Stored data:

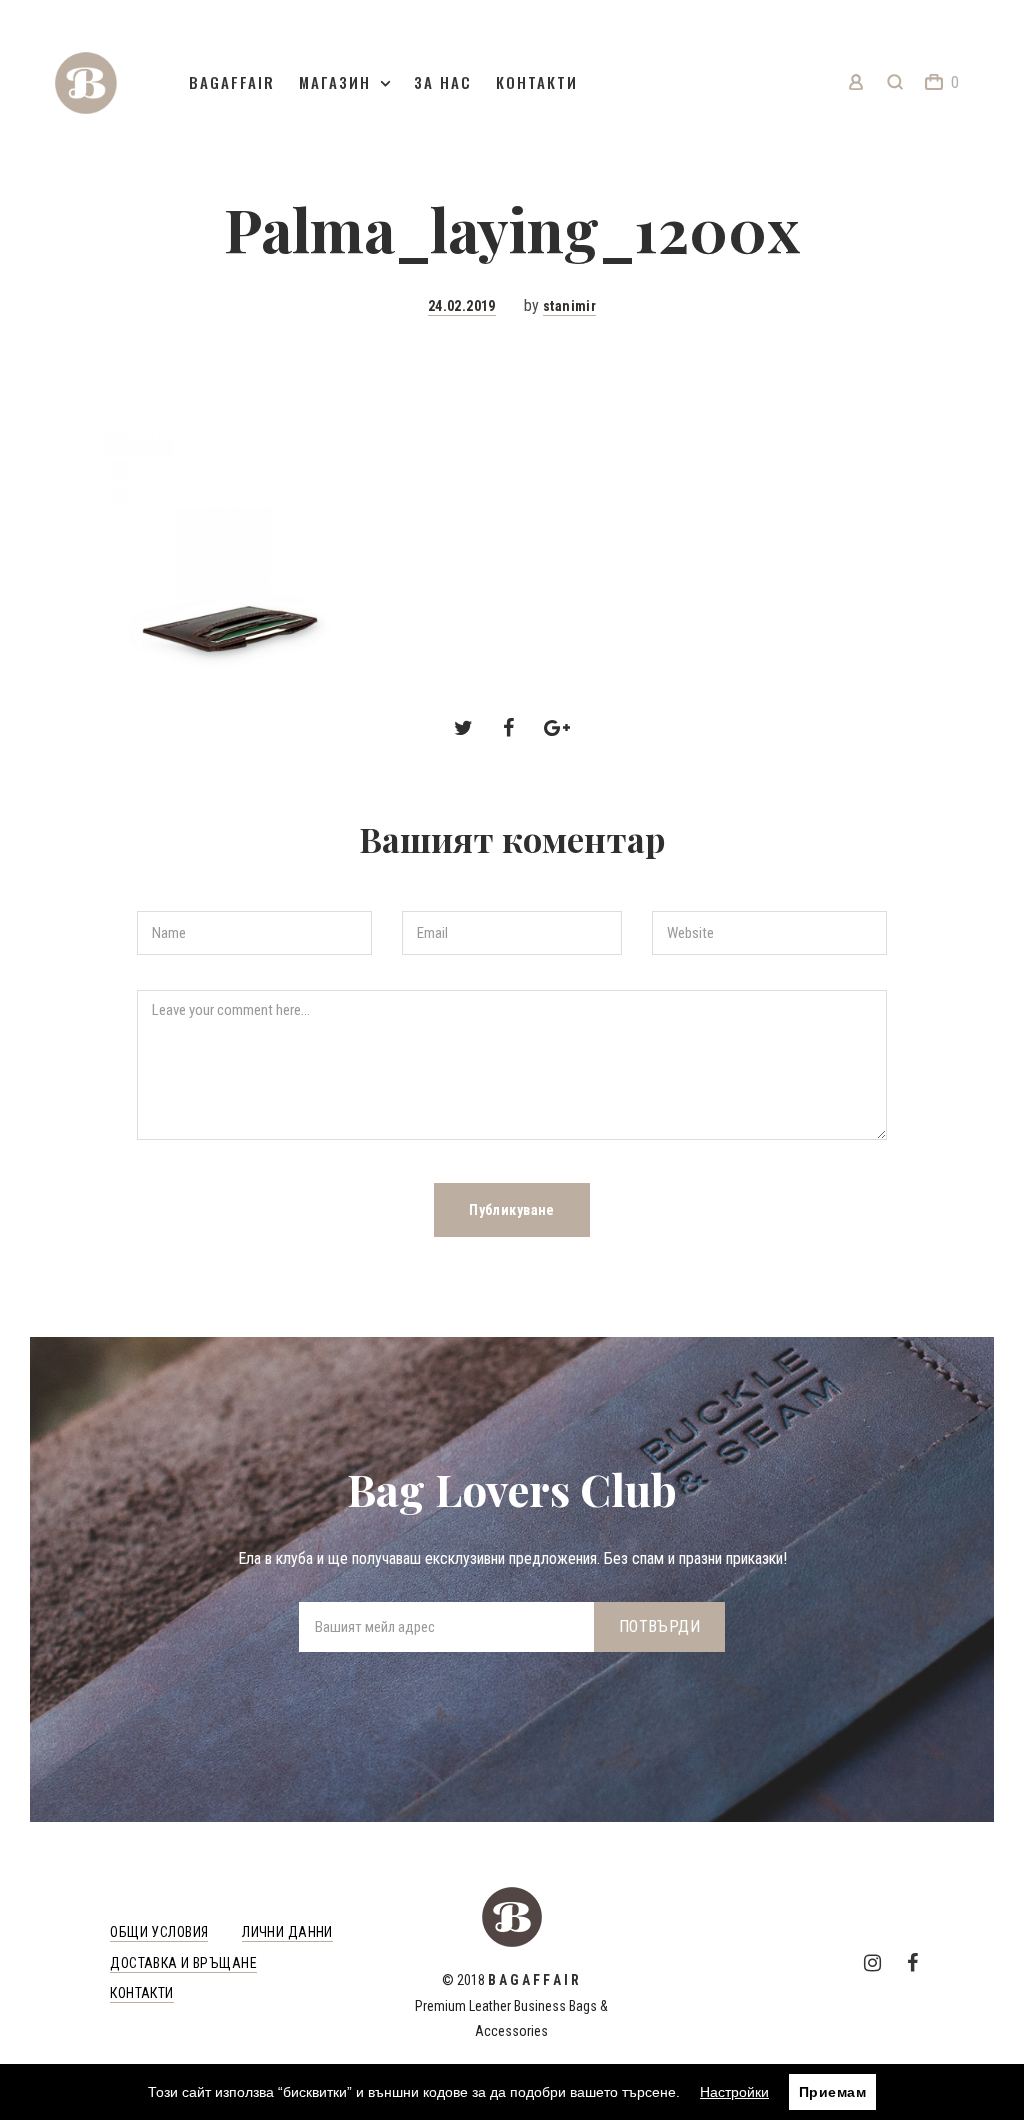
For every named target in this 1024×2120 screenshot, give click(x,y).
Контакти (537, 82)
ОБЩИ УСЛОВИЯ (159, 1932)
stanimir (569, 306)
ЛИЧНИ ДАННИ (287, 1932)
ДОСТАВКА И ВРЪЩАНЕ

▶ _REQUIREMENT_
Omit the pictures, then give every record back exactly as it stands.

▶ _RESPONSE AREA_
For every named target in this 1024×2120 screenshot, give click(x,y).
Контакти (537, 82)
ОБЩИ УСЛОВИЯ (159, 1932)
stanimir (569, 306)
ЛИЧНИ ДАННИ (287, 1932)
ДОСТАВКА И ВРЪЩАНЕ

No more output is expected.